Letter: Helen Zille's fighting a battle she cannot win - Politicsweb, 20th September 2012.

Frans Cronje, the Deputy Chief Executive at the Institute, says that the DA seems to believe that it needs to play the race game to appeal to black voters but that this sells black voters short.

Helen Zille (Zille responds to flawed employment equity report, 18 September) is fighting a battle here that she cannot win. She tries to defend her Government's employment equity track record against hostile findings by the Commission for Employment Equity (CEE).

I suggest that a better response might have been to say that the province does not give a damn what colour its staffers are - it employs them on merit and wants to be judged on delivery alone. Not only would this be in keeping with liberal traditions but it may also in the long term be a wiser political strategy than trying to win the racial bean-counting war. South Africans are getting fed up with lazy, corrupt, and unqualified civil servants hiding behind the fig-leaf of employment equity.

This is the political gap to exploit in South Africa - not the tired old racial gap. Crazy as it sounds in our race obsessed society the party that succeeds the African National Congress might just do so partly on a campaign that dumps all the racial targets and focuses exclusively on quality delivery in education and labour markets.

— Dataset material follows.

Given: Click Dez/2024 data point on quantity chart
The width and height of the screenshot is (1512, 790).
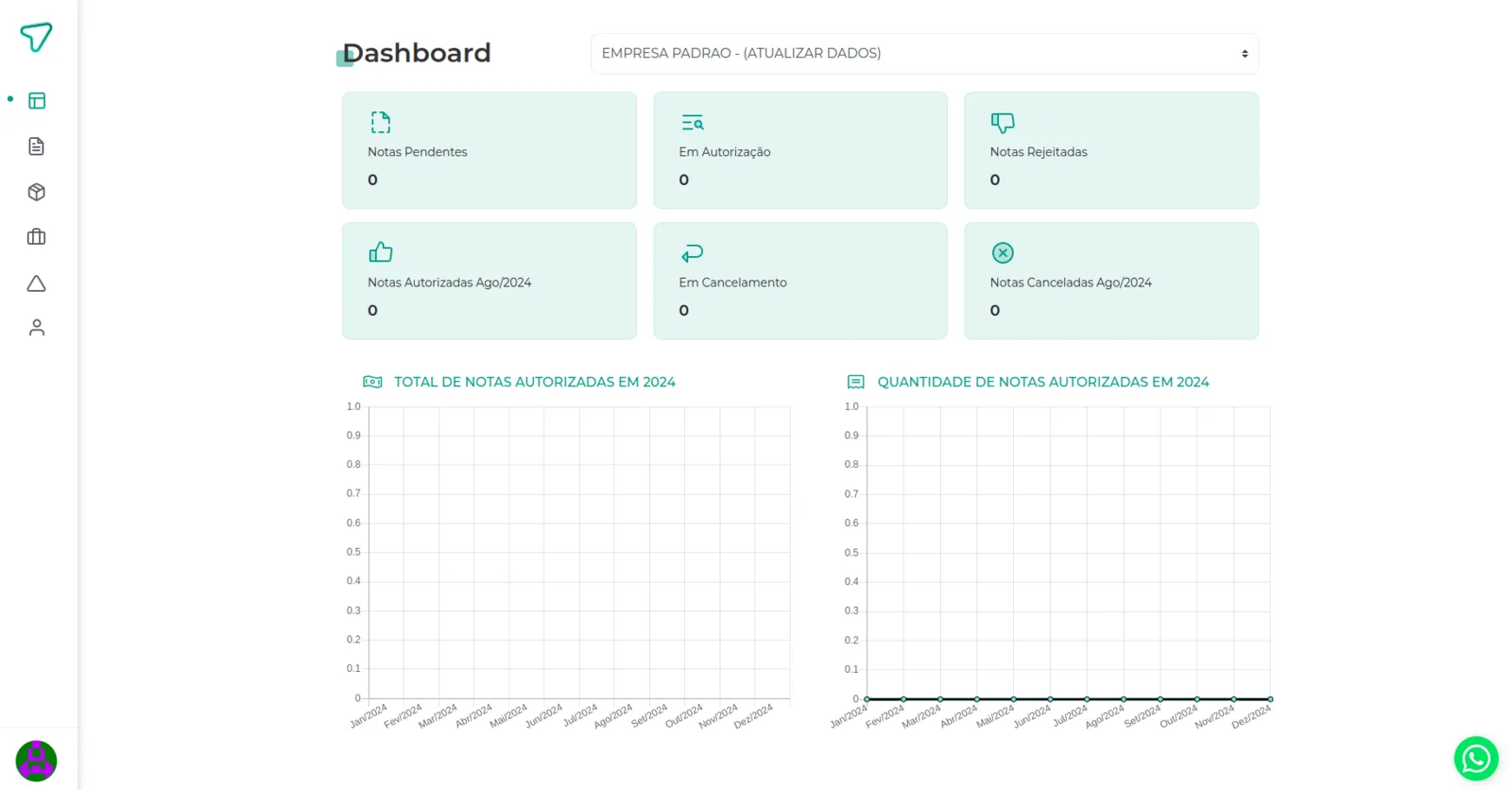Looking at the screenshot, I should tap(1270, 699).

That is ultimately how to empower people. This political approach is surely also only logical as there are (hopefully) very few people who care whether the police they call in the middle of the night are black or white. A proven track record of delivery should ultimately trump all other considerations and the Democratic Alliance has some advantages here. Unfortunately I think the party believes that if it is not seen to play the race game then black voters will never support it. I think this is selling black voters short.